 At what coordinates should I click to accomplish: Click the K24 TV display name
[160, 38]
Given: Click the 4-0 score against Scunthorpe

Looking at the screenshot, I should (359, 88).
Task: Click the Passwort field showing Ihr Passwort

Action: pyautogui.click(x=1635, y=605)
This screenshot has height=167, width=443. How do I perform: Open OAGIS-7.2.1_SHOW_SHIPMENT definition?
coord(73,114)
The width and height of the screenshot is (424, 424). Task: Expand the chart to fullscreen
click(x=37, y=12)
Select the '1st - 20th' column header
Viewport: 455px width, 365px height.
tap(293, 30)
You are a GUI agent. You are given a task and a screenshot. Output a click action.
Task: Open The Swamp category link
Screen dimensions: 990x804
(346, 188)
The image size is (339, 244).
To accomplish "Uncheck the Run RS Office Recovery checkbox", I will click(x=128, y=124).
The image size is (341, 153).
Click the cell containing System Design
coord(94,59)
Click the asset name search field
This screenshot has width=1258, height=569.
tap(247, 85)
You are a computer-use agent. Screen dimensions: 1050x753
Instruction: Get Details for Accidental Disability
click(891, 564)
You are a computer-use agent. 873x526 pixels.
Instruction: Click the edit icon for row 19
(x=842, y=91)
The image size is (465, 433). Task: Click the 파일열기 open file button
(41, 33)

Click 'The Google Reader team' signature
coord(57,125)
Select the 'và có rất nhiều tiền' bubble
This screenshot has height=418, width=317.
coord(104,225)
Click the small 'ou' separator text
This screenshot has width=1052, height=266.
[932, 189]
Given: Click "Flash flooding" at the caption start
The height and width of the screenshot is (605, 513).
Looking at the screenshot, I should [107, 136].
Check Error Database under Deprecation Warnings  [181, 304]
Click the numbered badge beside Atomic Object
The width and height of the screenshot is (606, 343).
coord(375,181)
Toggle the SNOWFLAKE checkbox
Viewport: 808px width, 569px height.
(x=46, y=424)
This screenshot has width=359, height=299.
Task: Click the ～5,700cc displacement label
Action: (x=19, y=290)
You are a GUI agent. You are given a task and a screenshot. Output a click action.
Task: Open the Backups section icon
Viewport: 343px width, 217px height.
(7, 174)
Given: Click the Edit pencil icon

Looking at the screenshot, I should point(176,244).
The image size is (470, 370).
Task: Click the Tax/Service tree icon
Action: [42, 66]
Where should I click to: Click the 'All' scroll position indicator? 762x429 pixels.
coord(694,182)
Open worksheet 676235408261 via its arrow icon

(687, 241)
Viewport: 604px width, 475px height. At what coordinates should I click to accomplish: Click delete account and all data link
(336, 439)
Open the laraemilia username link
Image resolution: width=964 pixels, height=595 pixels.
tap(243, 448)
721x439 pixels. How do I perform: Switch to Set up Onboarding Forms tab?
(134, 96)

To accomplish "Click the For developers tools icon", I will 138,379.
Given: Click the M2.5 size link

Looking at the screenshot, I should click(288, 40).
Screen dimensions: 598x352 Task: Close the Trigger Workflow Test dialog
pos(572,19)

┄┄┄┄┄┄┄┄┄┄┄┄┄┄┄┄┄┄┄┄

(Exercise goal):
Turn every line of the listing above into a numbered list, leaving out the blank lines.

(Answer to the problem):
1.  At what coordinates should I click to accomplish: Click the K24 TV display name
2. [160, 38]
3. Given: Click the 4-0 score against Scunthorpe
4. Looking at the screenshot, I should (359, 88).
5. Task: Click the Passwort field showing Ihr Passwort
6. Action: pyautogui.click(x=1635, y=605)
7. This screenshot has height=167, width=443. How do I perform: Open OAGIS-7.2.1_SHOW_SHIPMENT definition?
8. coord(73,114)
9. The width and height of the screenshot is (424, 424). Task: Expand the chart to fullscreen
10. click(x=37, y=12)
11. Select the '1st - 20th' column header
12. Viewport: 455px width, 365px height.
13. tap(293, 30)
14. You are a GUI agent. You are given a task and a screenshot. Output a click action.
15. Task: Open The Swamp category link
16. Screen dimensions: 990x804
17. (346, 188)
18. The image size is (339, 244).
19. To accomplish "Uncheck the Run RS Office Recovery checkbox", I will click(x=128, y=124).
20. The image size is (341, 153).
21. Click the cell containing System Design
22. coord(94,59)
23. Click the asset name search field
24. This screenshot has width=1258, height=569.
25. tap(247, 85)
26. You are a computer-use agent. Screen dimensions: 1050x753
27. Instruction: Get Details for Accidental Disability
28. click(891, 564)
29. You are a computer-use agent. 873x526 pixels.
30. Instruction: Click the edit icon for row 19
31. (x=842, y=91)
32. The image size is (465, 433). Task: Click the 파일열기 open file button
33. (41, 33)
34. Click 'The Google Reader team' signature
35. coord(57,125)
36. Select the 'và có rất nhiều tiền' bubble
37. This screenshot has height=418, width=317.
38. coord(104,225)
39. Click the small 'ou' separator text
40. This screenshot has width=1052, height=266.
41. [932, 189]
42. Given: Click "Flash flooding" at the caption start
43. The height and width of the screenshot is (605, 513).
44. Looking at the screenshot, I should [107, 136].
45. Check Error Database under Deprecation Warnings  [181, 304]
46. Click the numbered badge beside Atomic Object
47. The width and height of the screenshot is (606, 343).
48. coord(375,181)
49. Toggle the SNOWFLAKE checkbox
50. Viewport: 808px width, 569px height.
51. (x=46, y=424)
52. This screenshot has width=359, height=299.
53. Task: Click the ～5,700cc displacement label
54. Action: (x=19, y=290)
55. You are a GUI agent. You are given a task and a screenshot. Output a click action.
56. Task: Open the Backups section icon
57. Viewport: 343px width, 217px height.
58. (7, 174)
59. Given: Click the Edit pencil icon
60. Looking at the screenshot, I should point(176,244).
61. The image size is (470, 370).
62. Task: Click the Tax/Service tree icon
63. Action: [42, 66]
64. Where should I click to: Click the 'All' scroll position indicator? 762x429 pixels.
65. coord(694,182)
66. Open worksheet 676235408261 via its arrow icon
67. (687, 241)
68. Viewport: 604px width, 475px height. At what coordinates should I click to accomplish: Click delete account and all data link
69. (336, 439)
70. Open the laraemilia username link
71. Image resolution: width=964 pixels, height=595 pixels.
72. tap(243, 448)
73. 721x439 pixels. How do I perform: Switch to Set up Onboarding Forms tab?
74. (134, 96)
75. To accomplish "Click the For developers tools icon", I will 138,379.
76. Given: Click the M2.5 size link
77. Looking at the screenshot, I should click(288, 40).
78. Screen dimensions: 598x352 Task: Close the Trigger Workflow Test dialog
79. pos(572,19)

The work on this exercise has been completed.